If I were to get into this book (actually, I can’t wait to delve into the stuff on Erasmus!), I would need to set aside a significant amount of time — at my desktop computer. But the product is so well constructed already that it actually merits being locked up and printed so that I can read it in a comfortable chair! I also find myself looking for structure, illustrations, and so on, and being disappointed.
I don’t know if it’s my old-fashioned “book” mind that craves the staticity and controlled nature of a printed and bound product (would a younger, more postmodern reader prefer this format?) or if there is something objectively qualitative about a “ludic reading” experience (cf. Sven Birkerts) that calls for being away from the depths of the machine and precludes too much interaction.
Every discussion like this first calls to mind talmudist concentric marginalia and then the joyous “conversation” of scribbling notes in the margins of our own books. Maybe I just need to find more quiet time and space to be able to read these works carefully. I just went through the Rime of the Ancient Mariner online and I was fidgeting for half of it!

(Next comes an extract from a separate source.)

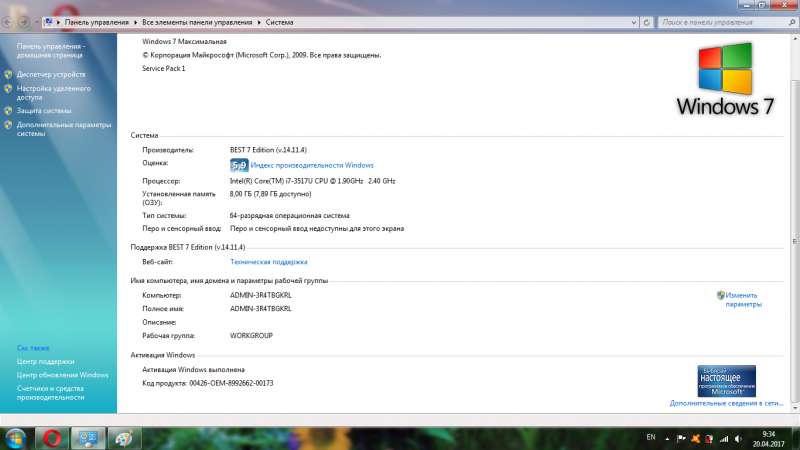Screen dimensions: 800x450
Task: Open 'Защита системы' link
Action: click(44, 111)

Fascinating. On-demand custom printing was not invented in the 1990s. In fact, there will be a curve away from customizability as industrialization increases: the page makeup processes get more specialized, presses become larger and faster, and the distance from man to work increases. Now we have a curve back toward the personalization. But the system is so complex now that teachers still can’t customize very well. What most teachers do for customization is photocopying.